Ketua DPRD Kalsel Dukung Penuh Satgas Karhutla, Ajak Warga Stop Bakar Lahan

oleh -1317 Dilihat
Foto Istimewa

INIBERITA.id, BANJARBARU – Ketua DPRD Provinsi Kalimantan Selatan H Supian HK menegaskan, komitmen lembaga legislatif dalam mendukung upaya pencegahan dan penanggulangan Kebakaran Hutan dan Lahan (Karhutla), dengan menghadiri rangkaian kegiatan Kesiapsiagaan Bencana Karhutla Provinsi Kalimantan Selatan Tahun 2026, Senin (6/7/2026).

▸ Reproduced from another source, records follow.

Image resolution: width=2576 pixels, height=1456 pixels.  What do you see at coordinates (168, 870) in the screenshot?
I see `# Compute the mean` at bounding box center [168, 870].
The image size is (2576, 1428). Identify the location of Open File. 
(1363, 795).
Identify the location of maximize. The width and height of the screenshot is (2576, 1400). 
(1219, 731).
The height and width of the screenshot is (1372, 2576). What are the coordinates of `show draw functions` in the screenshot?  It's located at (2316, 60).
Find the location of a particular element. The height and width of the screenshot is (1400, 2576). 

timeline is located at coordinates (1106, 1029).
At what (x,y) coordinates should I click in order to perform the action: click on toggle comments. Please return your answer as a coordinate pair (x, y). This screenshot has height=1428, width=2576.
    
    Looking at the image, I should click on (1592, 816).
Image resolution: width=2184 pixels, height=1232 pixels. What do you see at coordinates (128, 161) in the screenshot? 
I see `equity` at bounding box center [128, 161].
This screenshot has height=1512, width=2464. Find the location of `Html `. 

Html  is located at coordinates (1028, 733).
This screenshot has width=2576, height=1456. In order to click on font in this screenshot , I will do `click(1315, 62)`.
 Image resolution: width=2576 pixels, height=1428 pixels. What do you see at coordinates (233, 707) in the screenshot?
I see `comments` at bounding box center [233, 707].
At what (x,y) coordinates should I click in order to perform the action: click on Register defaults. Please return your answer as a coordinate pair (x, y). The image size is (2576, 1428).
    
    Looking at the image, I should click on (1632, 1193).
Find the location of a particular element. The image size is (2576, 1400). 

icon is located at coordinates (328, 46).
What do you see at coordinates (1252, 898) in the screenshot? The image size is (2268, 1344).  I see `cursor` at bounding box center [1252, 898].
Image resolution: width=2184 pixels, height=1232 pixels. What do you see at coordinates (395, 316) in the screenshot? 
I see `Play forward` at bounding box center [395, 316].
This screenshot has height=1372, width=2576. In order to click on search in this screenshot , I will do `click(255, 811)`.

Kegiatan diawali dengan Apel Kesiapsiagaan Bencana Karhutla yang berlangsung di Halaman Kantor Gubernur Kalimantan Selatan. Apel dipimpin langsung Gubernur Kalsel H Muhidin selaku Inspektur Apel, didampingi Pangdam XXII/Tambun Bungai dan Kapolda Kalsel, serta diikuti unsur Forkopimda, TNI, Polri, BPBD, Manggala Agni, relawan, dan berbagai instansi terkait.

Usai apel, kegiatan dilanjutkan dengan Rapat Koordinasi (Rakor) Kesiapsiagaan Bencana Karhutla di Gedung Idham Chalid, Kantor Sekretariat Daerah Provinsi Kalimantan Selatan. Rakor dipimpin langsung oleh Gubernur Kalsel dan membahas perkembangan kondisi terkini, kesiapan personel serta sarana-prasarana, hingga rekomendasi penetapan status waspada bencana Karhutla Tahun 2026.

Dalam kesempatan tersebut, H Supian HK menyampaikan apresiasi atas langkah cepat Pemerintah Provinsi Kalimantan Selatan dalam memperkuat kesiapsiagaan menghadapi musim kemarau melalui pembentukan dan penguatan Satuan Tugas (Satgas) Karhutla.

“Atas nama DPRD Kalimantan Selatan, kami mengapresiasi langkah cepat Pemerintah Provinsi dalam menyiapkan Satgas Karhutla. Kami hadir untuk memastikan sinergi antara eksekutif dan legislatif berjalan dengan baik dalam upaya pencegahan maupun penanggulangan Karhutla,” ujarnya.

Ia juga mengajak seluruh masyarakat Banua untuk berperan aktif menjaga kelestarian lingkungan dengan tidak membuka lahan menggunakan cara dibakar. Menurutnya, pencegahan Karhutla merupakan tanggung jawab bersama, bukan hanya pemerintah semata.

“Kita semua memiliki tanggung jawab yang sama. Mari bersama-sama mencegah Karhutla dengan tidak membakar hutan maupun lahan. Dampaknya sangat luas, mulai dari gangguan kesehatan, kerugian ekonomi, hingga terganggunya pendidikan anak-anak kita,” tegasnya.

Sebagai bentuk dukungan terhadap upaya mitigasi bencana, DPRD Kalimantan Selatan memastikan akan terus mendukung berbagai kebijakan dan program pemerintah daerah dalam memperkuat pencegahan Karhutla.

“Semoga dengan kesiapsiagaan yang telah dipersiapkan ini, Kalimantan Selatan mampu melewati musim kemarau tahun 2026 tanpa bencana Karhutla yang signifikan. Kita berharap Banua tetap aman, nyaman, dan masyarakat dapat beraktivitas dengan sehat,” pungkas H Supian HK.(sop/iniberita).